Discovering the Interplay Between Sleep and Happiness
October 9, 2024
In Kindergarten, my parents enforced a bedtime of 7:30 pm each night. I always resented them for it. Yet, each morning, after nearly 11 hours of rest, I sprang from my bed with an overwhelming sense of excitement— an almost impatience to start my day. I found myself wishing the day could be longer, filled with more hours of play and less rest. I seemed to love every aspect of life unconditionally. Ironically, the one thing I resented most, my bedtime, was the one thing in which my love of life was conditioned.
Although this feels like a profound oversimplification of what it's like to be a kid, in many ways, I think it all really is this simple. As children, we adhere to the strictly regimented schedule our parents put in place for us. We subconsciously know they have our best interests at heart, yet we resent the rules and restrictions they impose upon us. We can’t wait to grow up, eagerly awaiting the day we finally have the freedom to choose how we spend our time.
As a kid, I firmly believed I would one day choose to spend my free time doing the things that made me happiest—running outside, reading, spending time with my friends and family, and singing and dancing without inhibition. However, somewhere along the way, pursuing happiness went from my daily intention to merely an afterthought. The more independence I was given, the less my intentions guided me to be able to depend on myself.
When I entered my sophomore year of high school, I felt there weren’t enough hours in the day to get all my work done. The truth was, there were enough hours in the day to get everything done, just not while adhering to my excessively thorough study process. I refused to accept this reality. Rather than reducing the amount of work I had created for myself, I found a way to create more hours in the day by ‘borrowing’ them from the night. The problem with borrowing something is that there is the expectation that it will be returned, yet I had no intention of returning these borrowed hours of sleep. I woke up each morning in agony, feeling nauseous and fatigued, fighting my body’s need to stay asleep for longer. I would go to school, appearing to function normally on 2-5 hours of sleep.
At the time, I only thought about what I needed to do before I could sleep rather than what sleep would enable me to do. As full of life I appeared on the outside, I felt empty on the inside. As obvious as it seems now, I failed to recognize how closely connected my emptiness and unhappiness were to my lack of sleep. Although I refused to admit it, my exhausted brain could not function on the same level as my well-rested brain. To overcompensate for this deficit, I would stay up later, spending more hours working less-efficiently. All throughout high school, I was so afraid of the consequences of not giving my all, that I drained myself to the point where I had less to give.

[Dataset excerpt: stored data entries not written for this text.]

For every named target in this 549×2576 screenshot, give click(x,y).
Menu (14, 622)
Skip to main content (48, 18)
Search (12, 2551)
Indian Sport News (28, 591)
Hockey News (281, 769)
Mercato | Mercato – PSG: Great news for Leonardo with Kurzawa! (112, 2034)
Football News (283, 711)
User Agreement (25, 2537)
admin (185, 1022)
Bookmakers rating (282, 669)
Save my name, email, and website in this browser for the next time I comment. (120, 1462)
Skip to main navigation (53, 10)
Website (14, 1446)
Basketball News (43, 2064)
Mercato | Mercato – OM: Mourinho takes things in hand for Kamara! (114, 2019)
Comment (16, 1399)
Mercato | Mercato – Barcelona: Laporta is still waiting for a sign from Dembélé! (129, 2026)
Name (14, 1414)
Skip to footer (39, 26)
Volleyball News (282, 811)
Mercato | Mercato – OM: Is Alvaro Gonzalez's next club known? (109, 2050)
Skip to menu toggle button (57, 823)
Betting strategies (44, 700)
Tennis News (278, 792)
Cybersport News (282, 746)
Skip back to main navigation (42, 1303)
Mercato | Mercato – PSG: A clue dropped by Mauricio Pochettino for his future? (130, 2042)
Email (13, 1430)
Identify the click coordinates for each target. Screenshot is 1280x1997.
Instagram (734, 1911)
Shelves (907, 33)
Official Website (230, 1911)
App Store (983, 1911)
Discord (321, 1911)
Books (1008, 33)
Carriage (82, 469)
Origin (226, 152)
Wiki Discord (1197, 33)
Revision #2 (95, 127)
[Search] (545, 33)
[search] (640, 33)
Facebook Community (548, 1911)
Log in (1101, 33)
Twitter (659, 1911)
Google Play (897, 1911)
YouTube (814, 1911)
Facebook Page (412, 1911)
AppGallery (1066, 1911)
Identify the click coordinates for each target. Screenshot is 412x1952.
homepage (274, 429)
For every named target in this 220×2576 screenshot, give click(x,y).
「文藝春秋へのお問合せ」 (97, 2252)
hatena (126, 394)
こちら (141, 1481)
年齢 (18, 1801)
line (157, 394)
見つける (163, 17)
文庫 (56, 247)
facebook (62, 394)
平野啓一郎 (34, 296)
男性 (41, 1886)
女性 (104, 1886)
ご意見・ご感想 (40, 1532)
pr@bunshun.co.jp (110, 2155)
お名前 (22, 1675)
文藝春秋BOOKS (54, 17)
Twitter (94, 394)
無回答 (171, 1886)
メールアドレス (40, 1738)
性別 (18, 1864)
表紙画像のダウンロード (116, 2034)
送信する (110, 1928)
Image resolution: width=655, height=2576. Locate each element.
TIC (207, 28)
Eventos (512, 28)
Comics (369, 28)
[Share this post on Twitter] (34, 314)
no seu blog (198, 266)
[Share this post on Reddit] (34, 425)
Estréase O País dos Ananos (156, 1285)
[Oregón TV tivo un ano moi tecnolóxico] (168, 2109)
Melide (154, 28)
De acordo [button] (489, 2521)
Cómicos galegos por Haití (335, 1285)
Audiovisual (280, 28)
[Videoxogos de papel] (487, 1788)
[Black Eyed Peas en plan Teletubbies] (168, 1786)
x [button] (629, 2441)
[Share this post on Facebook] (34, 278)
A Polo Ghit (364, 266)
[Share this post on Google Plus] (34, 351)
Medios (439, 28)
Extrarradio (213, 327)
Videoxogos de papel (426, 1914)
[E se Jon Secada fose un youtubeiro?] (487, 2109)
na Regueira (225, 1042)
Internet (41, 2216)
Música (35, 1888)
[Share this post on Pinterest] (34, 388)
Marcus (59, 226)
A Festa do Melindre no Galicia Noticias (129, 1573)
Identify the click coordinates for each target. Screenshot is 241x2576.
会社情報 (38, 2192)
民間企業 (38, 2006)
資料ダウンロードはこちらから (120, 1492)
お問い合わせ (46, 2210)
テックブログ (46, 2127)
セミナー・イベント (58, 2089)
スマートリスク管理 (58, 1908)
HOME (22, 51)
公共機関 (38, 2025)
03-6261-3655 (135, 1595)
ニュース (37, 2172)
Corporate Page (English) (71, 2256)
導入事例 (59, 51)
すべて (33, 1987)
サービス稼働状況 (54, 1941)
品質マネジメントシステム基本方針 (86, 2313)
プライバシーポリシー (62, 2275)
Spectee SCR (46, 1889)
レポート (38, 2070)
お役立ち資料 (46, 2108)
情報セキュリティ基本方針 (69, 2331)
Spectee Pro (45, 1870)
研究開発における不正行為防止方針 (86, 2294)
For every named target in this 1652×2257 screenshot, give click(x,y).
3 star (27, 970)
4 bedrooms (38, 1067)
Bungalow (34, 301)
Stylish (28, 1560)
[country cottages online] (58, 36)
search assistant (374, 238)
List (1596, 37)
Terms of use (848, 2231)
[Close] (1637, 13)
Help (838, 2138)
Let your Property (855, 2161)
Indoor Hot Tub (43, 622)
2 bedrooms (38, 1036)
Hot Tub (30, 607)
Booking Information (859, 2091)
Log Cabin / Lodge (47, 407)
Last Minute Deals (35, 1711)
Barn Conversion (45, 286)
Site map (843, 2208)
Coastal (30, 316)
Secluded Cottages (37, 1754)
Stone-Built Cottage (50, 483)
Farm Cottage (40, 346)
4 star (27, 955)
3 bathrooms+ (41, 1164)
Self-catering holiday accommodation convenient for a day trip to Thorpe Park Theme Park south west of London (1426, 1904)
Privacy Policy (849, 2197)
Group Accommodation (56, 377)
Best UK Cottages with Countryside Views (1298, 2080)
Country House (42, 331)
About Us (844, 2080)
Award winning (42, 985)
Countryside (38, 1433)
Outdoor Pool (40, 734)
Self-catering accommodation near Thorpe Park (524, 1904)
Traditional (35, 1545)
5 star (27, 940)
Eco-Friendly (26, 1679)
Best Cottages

Although in high school I had been independent enough to choose a bedtime (or lack thereof), I was still dependent on the people and place I called home all my life in more ways than I realized. When I got to college, independence became mandatory. I quickly realized that in order to be independent, I had to be able to depend on myself, and in order to be able to depend on myself, I had to be able to take care of myself.
Spending the past two years repairing my deeply ruptured relationship with sleep has transformed how I approach each day. I no longer merely exist with the intention of maximizing the productivity of every moment. Instead, I live with the intention of creating a life that makes me truly excited to wake up each morning. That excitement is mere disillusionment if not accompanied by a commitment to rest and the recognition that sleep is not a symbol of giving up nor an admission of defeat, but an essential act of self-care.
Perhaps my five year old self had it right– the key to a happy life is not simply having the freedom to choose how we spend our time but choosing to spend it doing what fulfills us most. As I’ve grown, I’ve learned that true independence is not merely the power to manage our own time, but the wisdom to prioritize self-care within that time.